Today on Sojourner Truth, the yearly UN General Assembly Meetings were held at the UN headquarters in NYC from September 21-23, 2022. It is a time when heads of state or their representatives address the world. The occasion is used to promote, chastise, make proposals on vital issues facing their respective nation and the world. Quite often there is a disparity in focus and priorities when one contrasts the speeches from governments of the Global North to most of those from governments of the Global South. The Global North speeches tend to justify their form of government and their economic and social policies, while the Global South speeches often tend to point to the disparity in wealth and resources and the fact that it is the Global North that causes more of man-made climate change, the environmental crisis, and it is countries of the Global South that bears the brunt of climate.
RE the term Global South, on the movement front, Fridays for Future, the movement founded by environmental justice campaigner and Swedish teenager Greta Thunberg, is popularizing the term MAPA which stands for: Most Affected People and Areas, they define MAPA as those communities that suffer the most from the effects of Climate Change.
For todays show, we have selected two speeches from heads of state given at the 2022 UNGA to share with you. One is the speech given by Barbados PM Mia Mottley who gave a pragmatic speech calling out the Bretton Woods Institution, for changing the makeup of the UN security council and the veto power on the council, challenging the IMF and those who prioritize war over ending poverty, to highlighting the plight of Haiti. It is clearly the voice of a head of state of a small island emerging economy. Her comments range from ending the embargo on Cuba to ending poverty, to the reality of the impact of climate change to the challenges of small islands having still to rely on natural gas, to ending poverty and the imperialistic order.

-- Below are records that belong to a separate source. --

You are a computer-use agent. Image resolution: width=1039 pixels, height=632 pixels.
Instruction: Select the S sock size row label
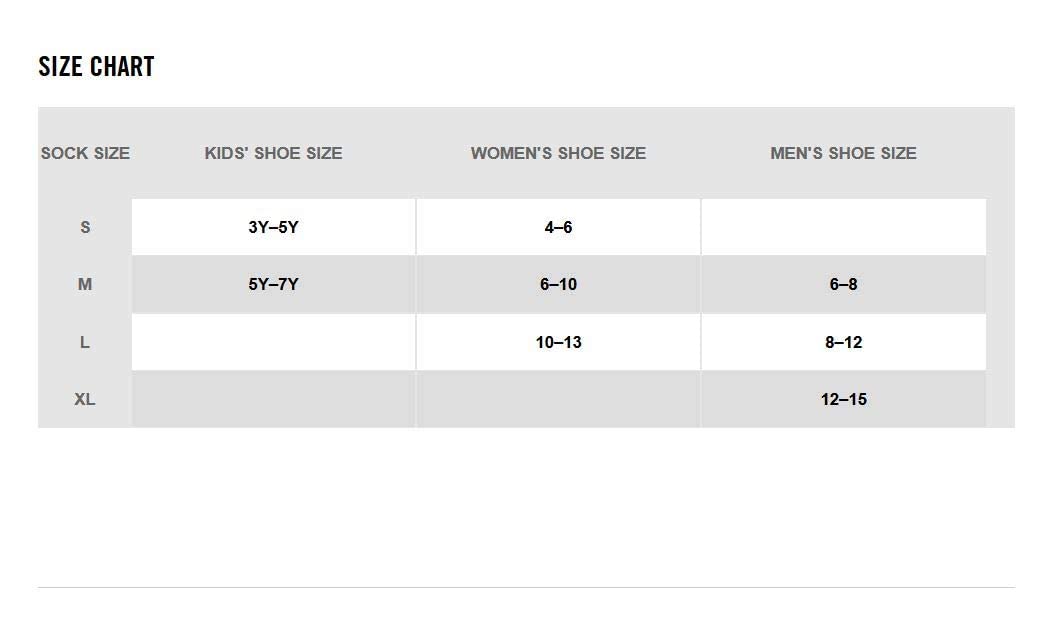point(85,227)
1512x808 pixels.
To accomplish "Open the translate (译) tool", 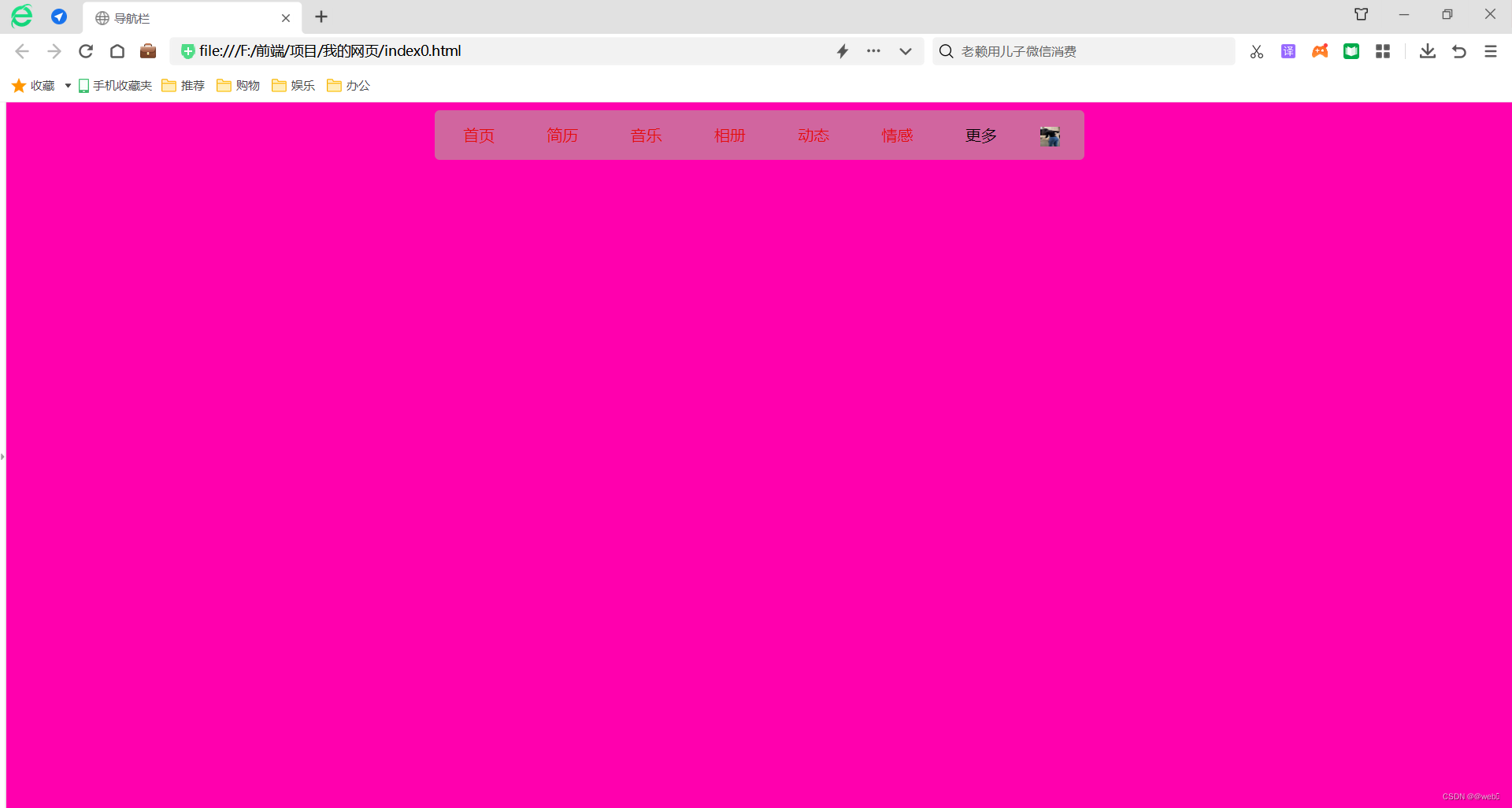I will point(1288,51).
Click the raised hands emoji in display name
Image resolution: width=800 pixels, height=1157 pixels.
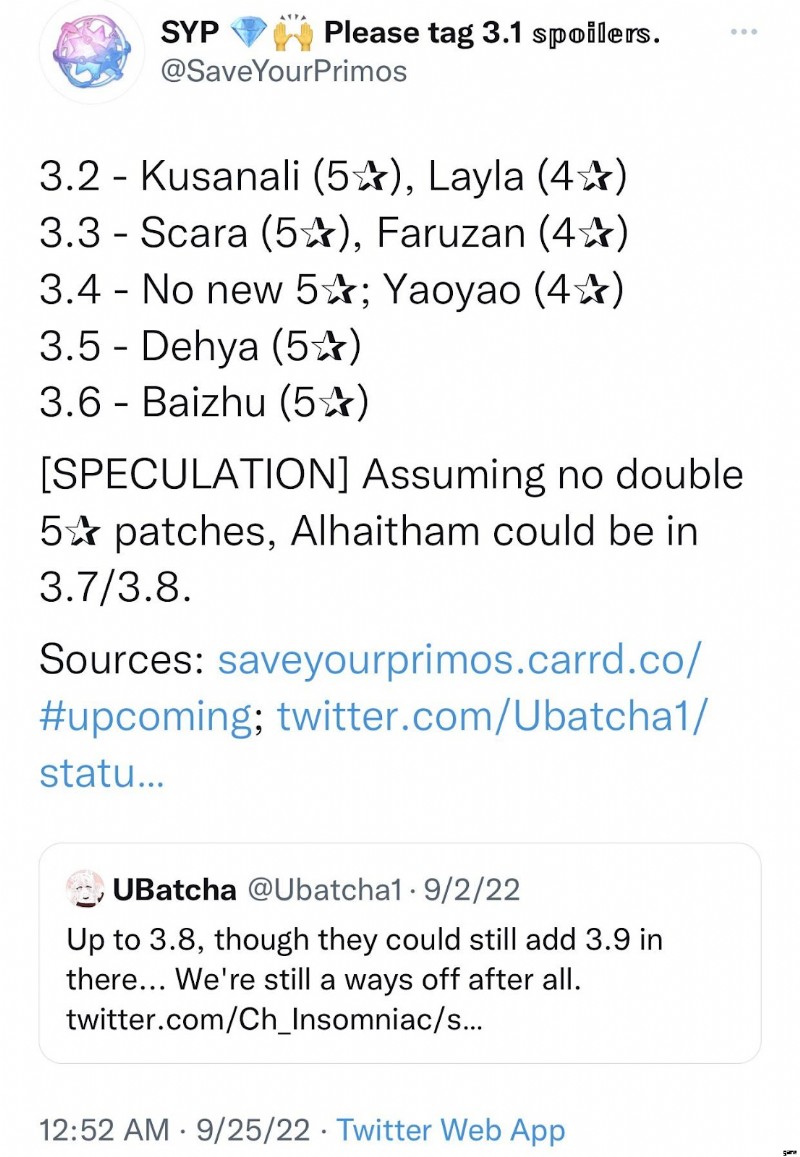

The other speech is from the newly elected President of Columbia Gustavo Petro who makes a strong case for ending the war on drugs which he says has killed a million Latin Americans and is poisoning the forests in his country by spraying pesticides aimed at killing the cocoa plant but does much more damage. He describes a war on the cocoa plant which was sacred to the Aztecs and the imprisonment of those who have few options to make a living other than growing the plant. He poses the question what is more dangerous he cocoa plant or oil and war and addition to greed? He said world powers are becoming irrational.